Page 104
Story: Ring of Ruin
I ran back and threw myself at him. He caught me with a tired grunt and laughed softly. “This is the kind of greeting a man could get used to.”
“Don’t, because if you ever put yourself in danger like that again, I will kill you.”
“I was never in danger.”
“Liar.”
“I would never lie to you, Beth. Not about something as important as that.” He paused, a tired smile flirting with his dusty lips. “Which does not discount the prospect of me simply not mentioning it.”
I laughed softly, then caught his face between my hands and kissed him fiercely. He tasted of sweat and mud, and I didn’t care. He pulled me closer and deepened the kiss, seeming to need it as badly as me.
Behind us, Lugh cleared his throat. “I appreciate that a near-death experience can be something of an aphrodisiac, but we aren’t out of the woods yet, so to speak, and we need to get moving.”
I broke away somewhat reluctantly and swung around to face my brother. “Not before I get a drink and some more of that chocolate you brought along. There’s no way known I can ascend a rope on an empty tank.”
He unzipped his pack and tossed me a bar of fruit and nut. I plopped onto the edge of an old cart—the image I’d seen in my vision—and started in on the chocolate. My stomach felt a whole lot better, even if the rest of me ached like hell.
Getting out was a slow and careful process. All three of us were bone weary, and that’s generally when accidents happened. After surviving a fucking lichanda collapsing mountain, the last thing any of us needed was to be taken out by our own stupidity.
We were all cold, wet, and exhausted by the time we reached the exit a few hours later. Cynwrig pressed his hands against the ground, his gaze narrowed as his power rose.
“I can’t feel any undue weight on the ground,” he said eventually, “but that doesn’t mean there’s no one out there. I suggest we remain wary.”
We moved out in single file, splashing quickly through the bitterly cold water. After relocking the gate, we made our way up the hill toward the old mine manager’s office. The day had darkened toward night, and thin slashes of pink and gold lined the clouds that streaked across the sky. The whole area was quiet; hushed. There was no movement, no sense of danger, and yet...
Something was wrong.
I stopped. “Cynwrig, could you check the ground again?”
He immediately did so, then glanced back at me. “I’m still not feeling anything untoward, though if there’s an ambush party waiting in the hut, I wouldn’t, given its foundations are wood, not earth or stone.”
I scanned the building ahead uneasily but couldn’t see anyone or anything that tugged at my instincts. Maybe it was just nerves. Maybe the inner pessimist just refused to believe we could so easily walk away from the mine after everything else that had happened.
“I think we’d better be ready for trouble,” I said softly. “Something just doesn’t feel right.”

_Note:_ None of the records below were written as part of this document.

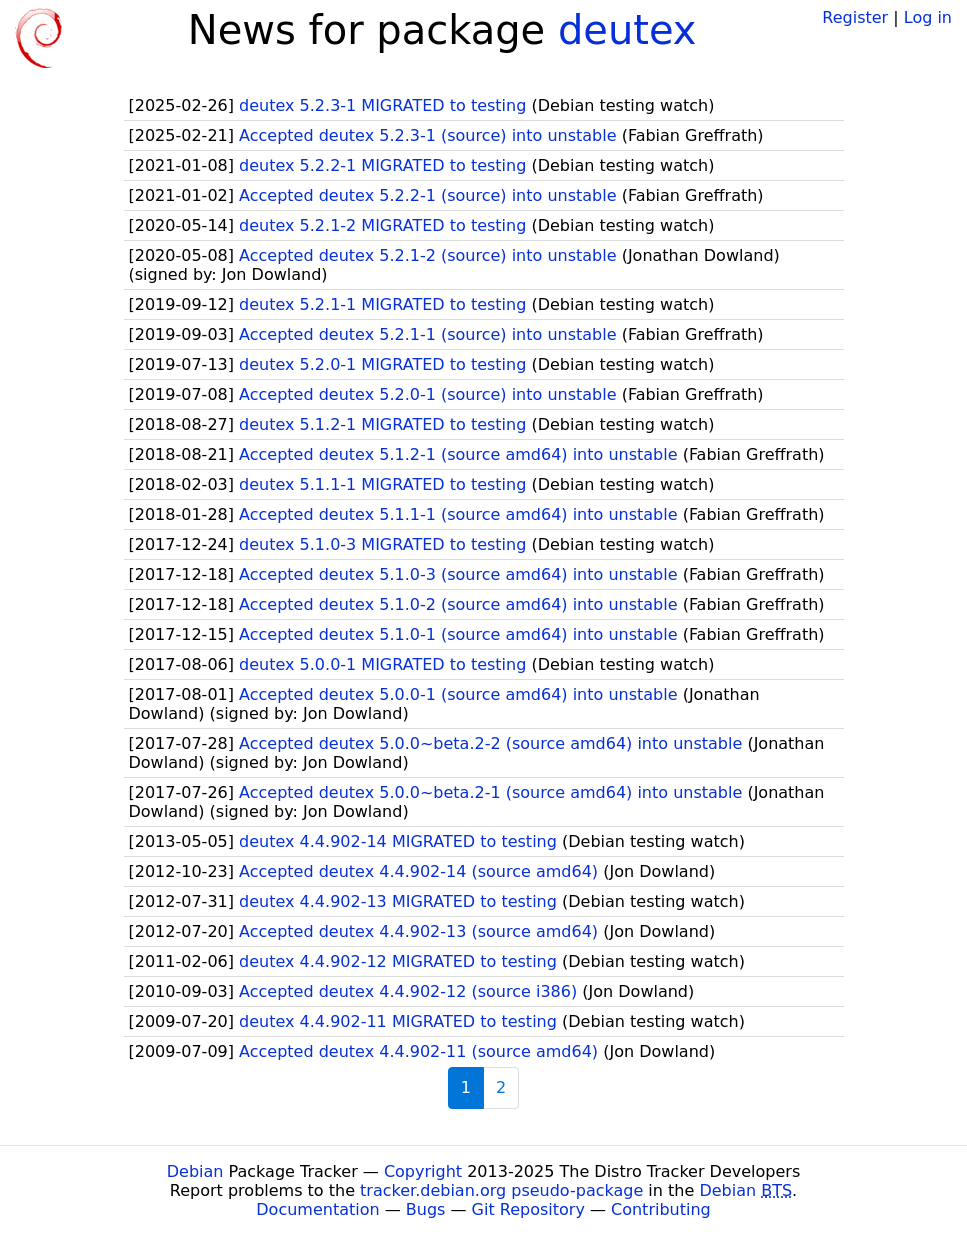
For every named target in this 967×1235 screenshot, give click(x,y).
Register (855, 17)
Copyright (423, 1171)
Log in (928, 17)
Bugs (426, 1209)
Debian (195, 1171)
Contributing (661, 1209)
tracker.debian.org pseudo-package (501, 1190)
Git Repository (528, 1209)
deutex (627, 30)
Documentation (317, 1209)
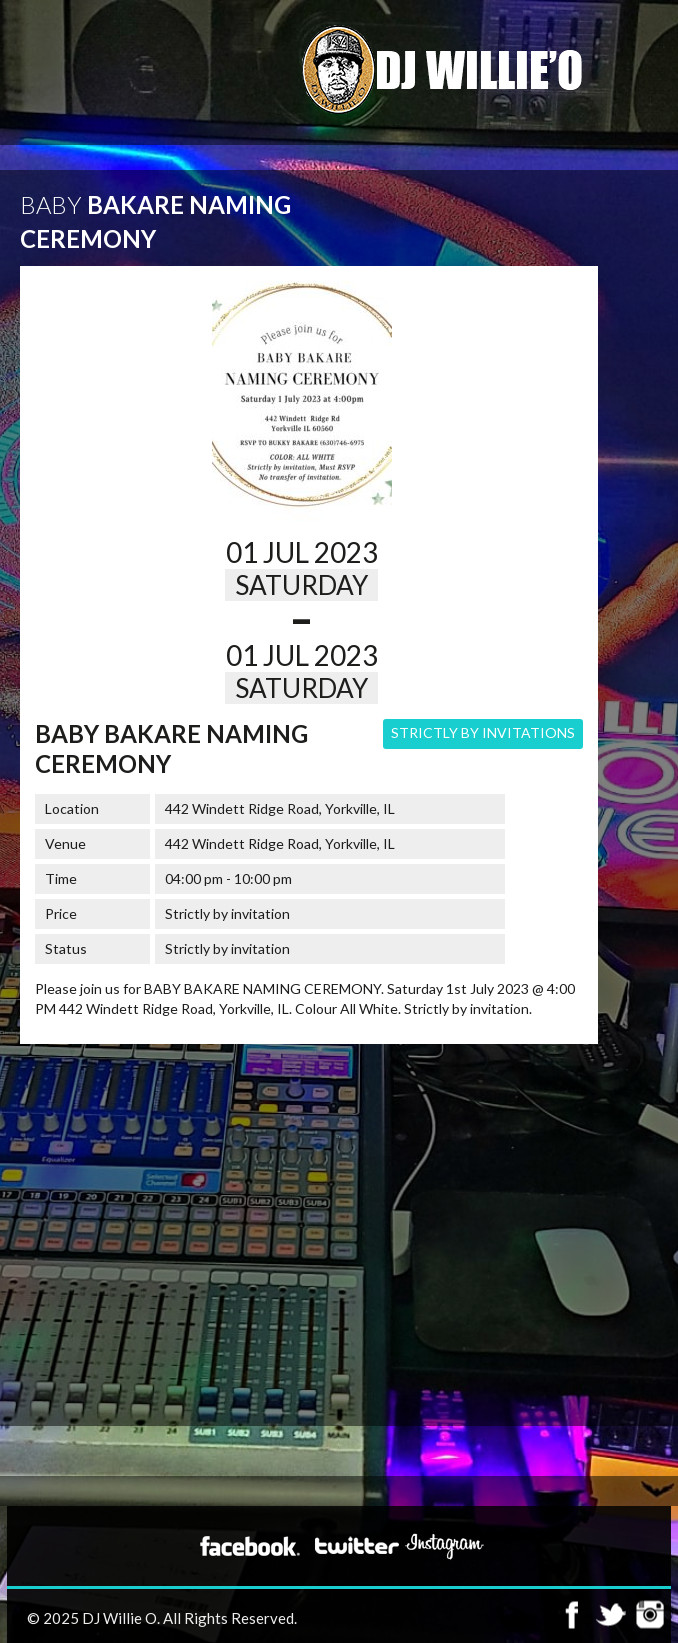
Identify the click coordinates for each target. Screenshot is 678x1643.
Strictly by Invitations (483, 732)
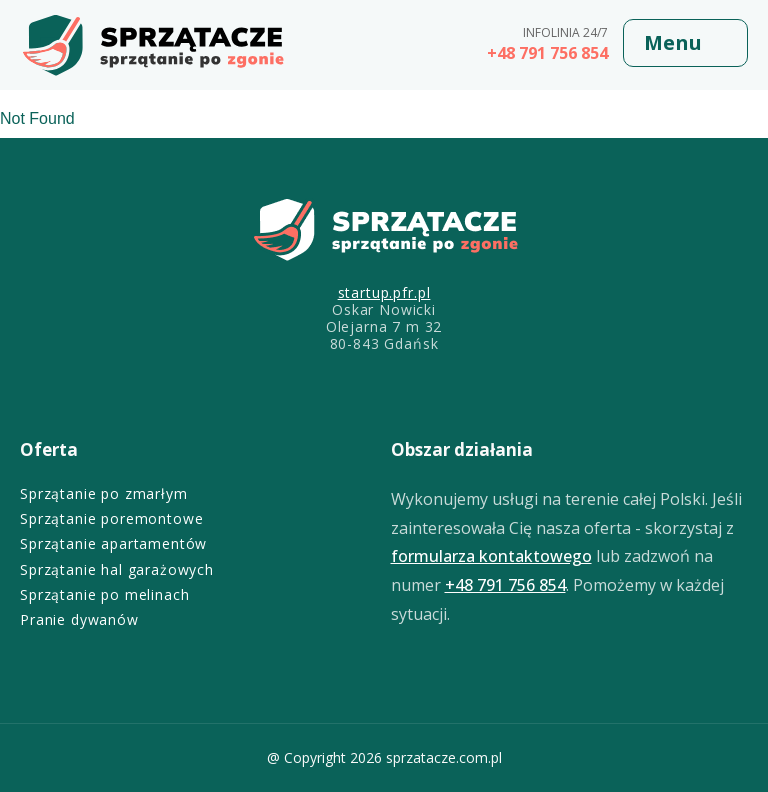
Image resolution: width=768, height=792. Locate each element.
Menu (673, 42)
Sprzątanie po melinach (104, 594)
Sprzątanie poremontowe (111, 518)
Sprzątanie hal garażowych (117, 569)
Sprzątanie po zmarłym (104, 493)
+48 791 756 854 (547, 53)
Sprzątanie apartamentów (113, 543)
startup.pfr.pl (384, 292)
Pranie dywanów (79, 619)
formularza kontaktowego (491, 556)
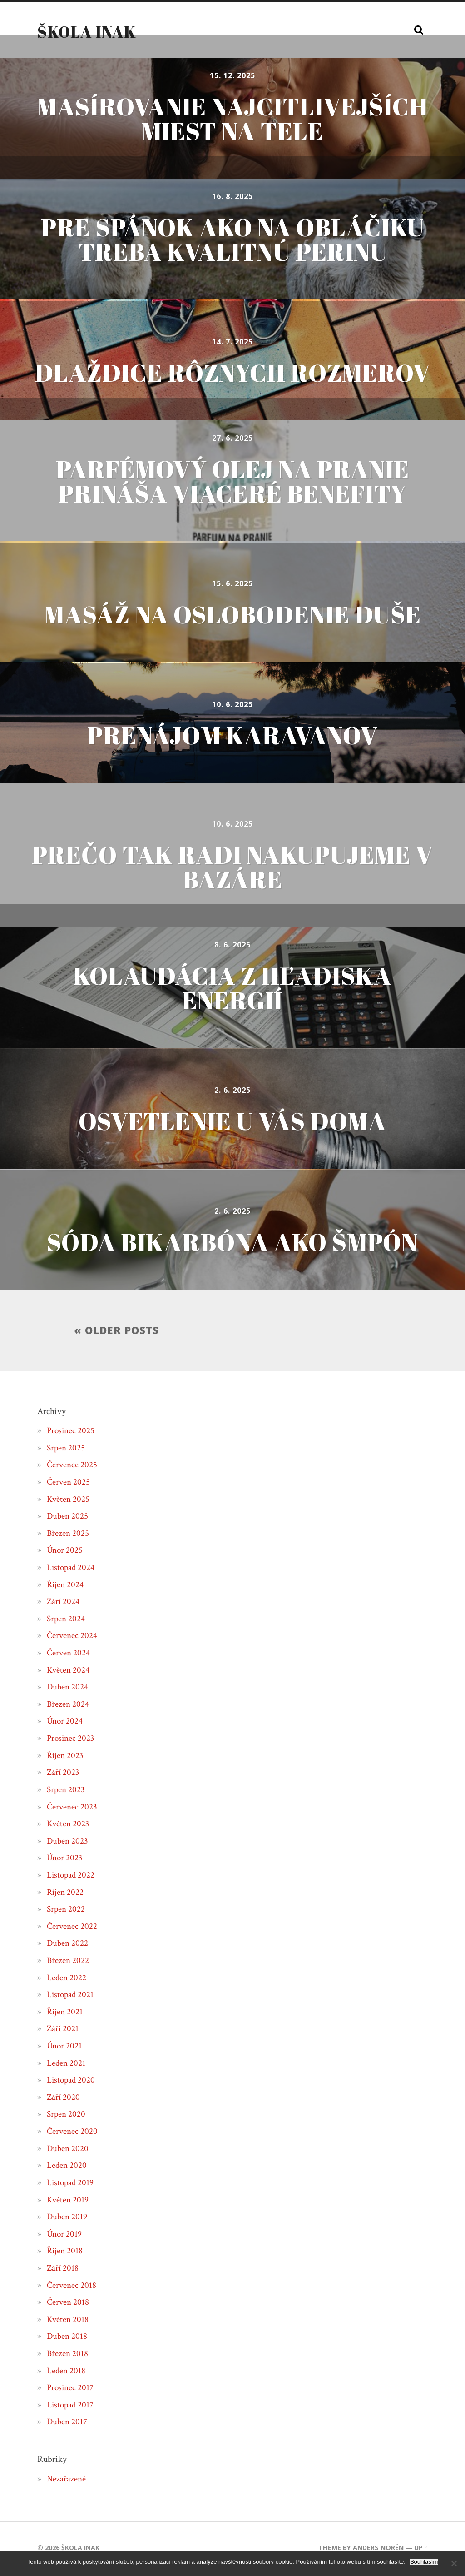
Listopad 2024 (71, 1569)
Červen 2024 (69, 1655)
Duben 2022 (68, 1946)
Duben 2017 (68, 2424)
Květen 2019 (68, 2202)
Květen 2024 (69, 1672)
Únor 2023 (65, 1860)
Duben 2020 (68, 2151)
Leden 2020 (67, 2168)
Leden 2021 (66, 2065)
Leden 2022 (67, 1980)
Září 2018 (63, 2270)
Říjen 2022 (66, 1894)
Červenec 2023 (73, 1809)
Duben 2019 (68, 2219)
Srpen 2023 (66, 1792)
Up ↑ (421, 2550)
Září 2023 (63, 1775)
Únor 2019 (65, 2236)
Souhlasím (424, 2562)
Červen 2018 (68, 2305)
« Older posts (116, 1332)
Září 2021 (63, 2031)
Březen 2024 (68, 1706)
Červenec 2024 (73, 1638)
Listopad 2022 (71, 1877)
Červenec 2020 (73, 2134)
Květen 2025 (69, 1501)
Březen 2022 (68, 1962)
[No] (453, 2563)
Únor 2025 (65, 1553)
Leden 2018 (66, 2373)
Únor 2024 (65, 1723)
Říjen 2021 (65, 2014)
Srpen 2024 (66, 1621)
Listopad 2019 (71, 2185)
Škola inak (87, 31)
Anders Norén (378, 2550)
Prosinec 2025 (71, 1433)
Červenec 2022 (73, 1928)
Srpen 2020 (67, 2117)
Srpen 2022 (66, 1912)
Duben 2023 (68, 1843)
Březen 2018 (68, 2356)
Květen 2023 (69, 1826)
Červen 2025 (69, 1484)
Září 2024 (63, 1604)
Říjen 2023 (66, 1758)
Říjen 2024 (66, 1587)
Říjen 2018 (65, 2253)
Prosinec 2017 (71, 2390)
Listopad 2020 (72, 2082)
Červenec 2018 (72, 2287)
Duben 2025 (68, 1519)
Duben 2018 (68, 2339)
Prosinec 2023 (71, 1741)
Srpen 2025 (66, 1450)
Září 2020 (64, 2099)
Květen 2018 (68, 2321)
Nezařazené (67, 2481)
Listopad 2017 (71, 2407)
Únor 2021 (65, 2048)
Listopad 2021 (71, 1997)
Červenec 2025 (73, 1467)
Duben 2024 (68, 1689)
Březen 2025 (68, 1535)
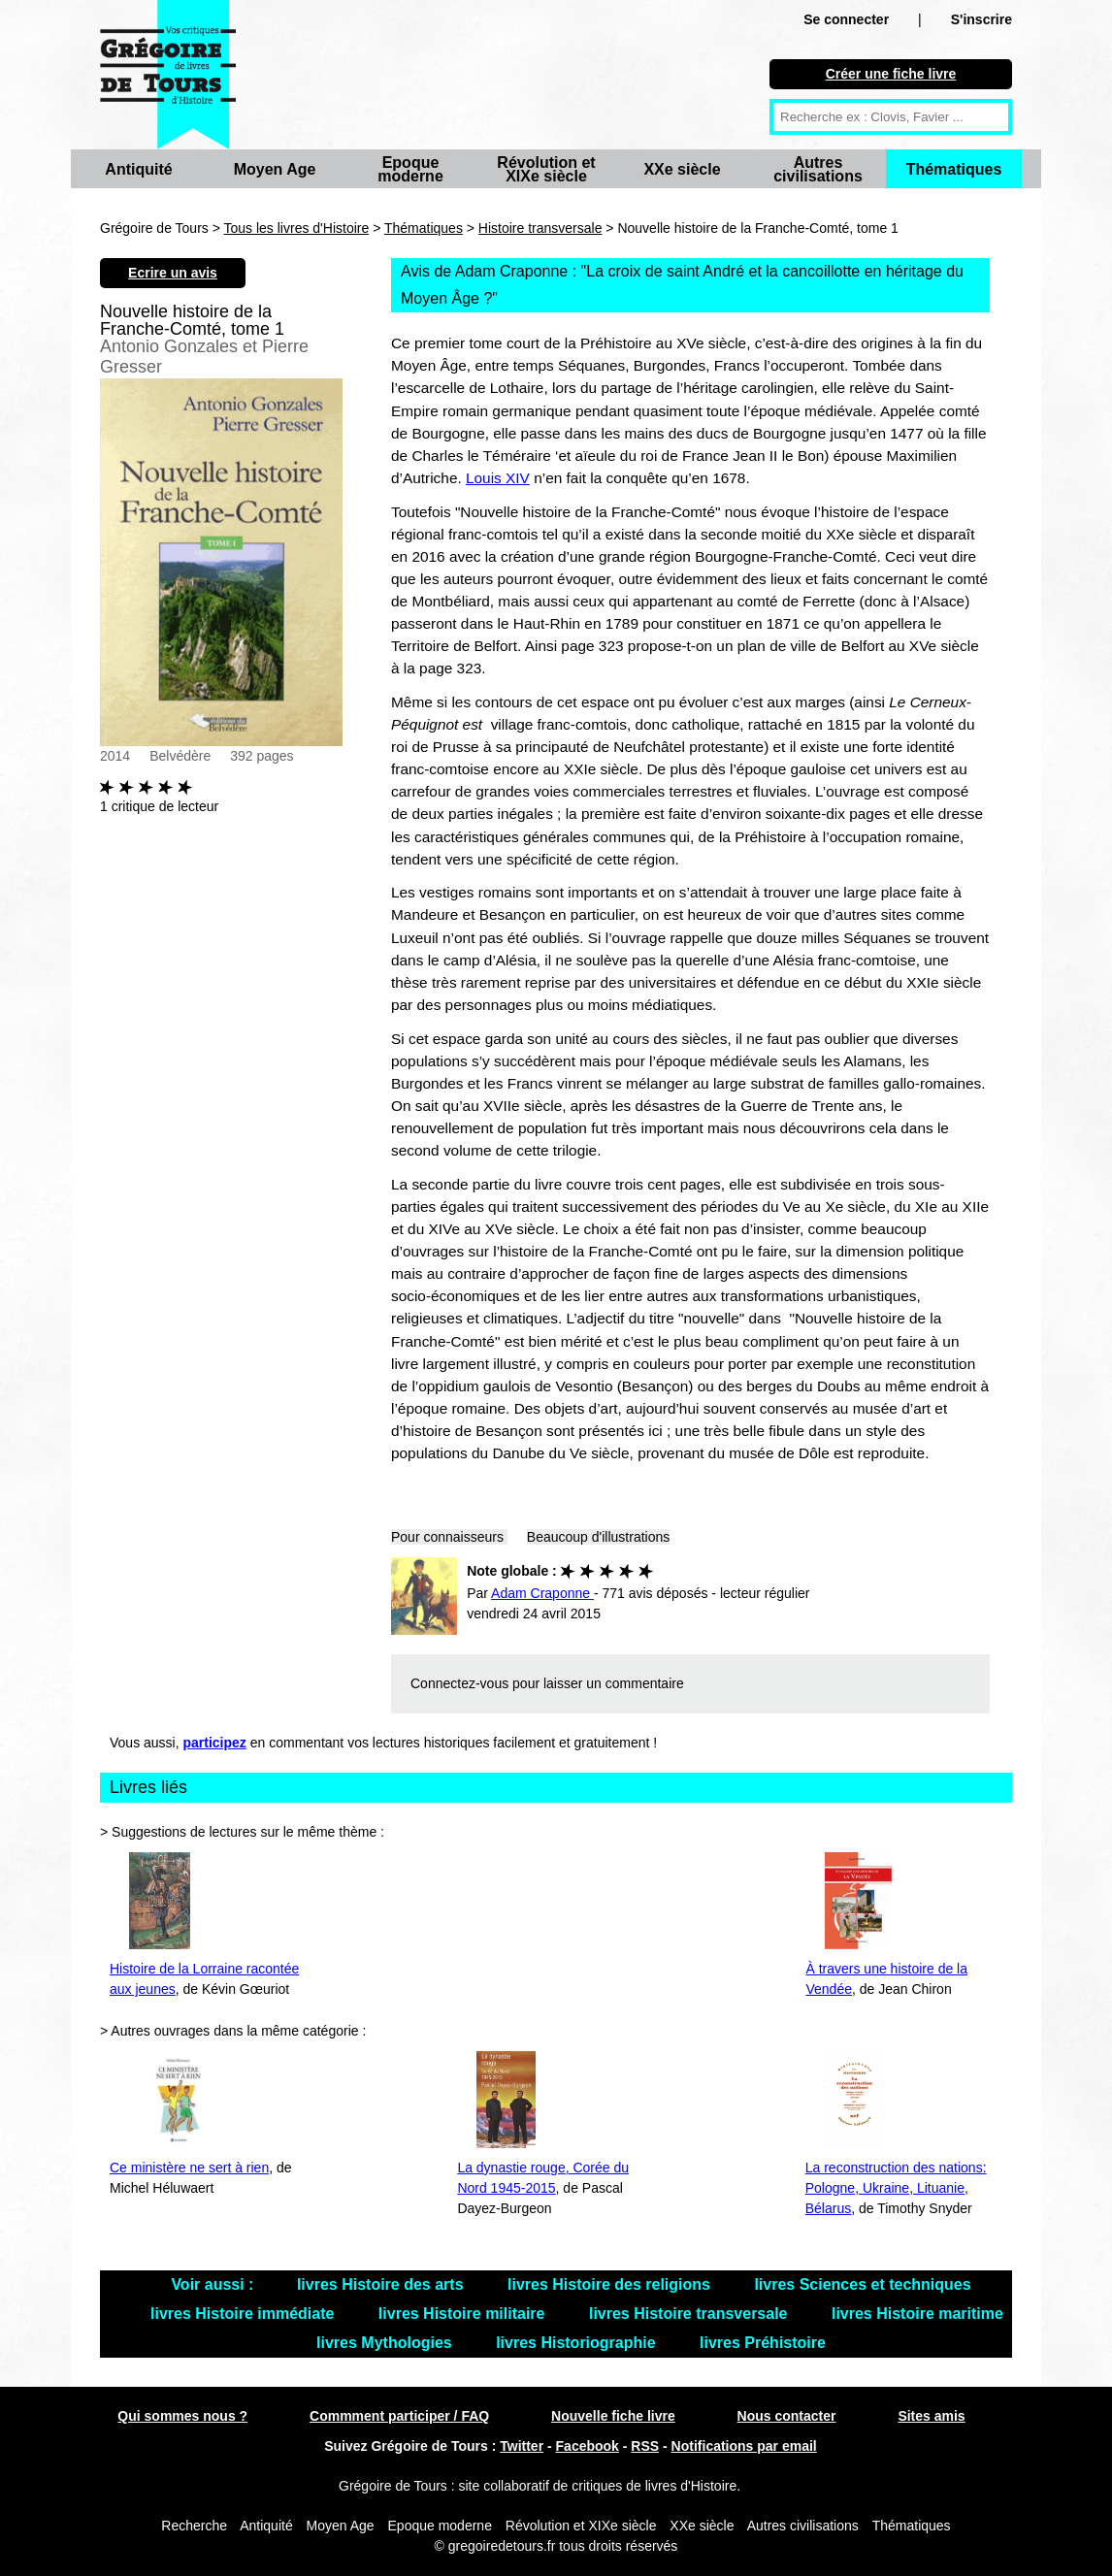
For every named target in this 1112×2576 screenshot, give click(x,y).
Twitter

Lugh reclaimed Jack and Jill, then moved out. I gathered air around my fingers and followed the two of them up the steep slope.
Then Lugh slapped at the back of his neck, the sound echoing. He didn’t seem concerned, but my trepidation nevertheless increased.
It wasn’t the right season for midges. It was too damn cold.
When Cynwrig slapped at his neck a few yards further on, trepidation became certainty. The area might appear empty as far as the eye could see, but we were no longer alone here.
“Gentlemen, we have a problem.”
“Indeed, we do,” Lugh said, in a voice that didn’t really sound like his. “That wasn’t a midge—”
The words stopped. As did he. Alarm surged through me. My gaze jumped to Cynwrig. His expression was one of fury and consternation, and his movement, like Lugh’s, ground to a halt.
I hurried over to my brother and pulled down the back of his coveralls. That’s when I saw the dart.
Oh fuck...
I swung around and scanned the area above the waterfall, where the dart must have come from, but the fading light made it difficult to see anything. Then the air stirred gently around me, and I heard the steps. I turned again.
A figure stepped out from the other side of the mine manager’s hut. He wore black from head to foot, which made the silver gun he held even more obvious.
I gathered the air around my fists but didn’t unleash it. Until I knew what the two men had been darted with, I couldn’t react with any sort of violence, no matter how much I might want to. The man ahead might or might not be able to tell me that, but he couldn’t have been responsible for the darts, because the angles were all wrong. There was at least one other person here.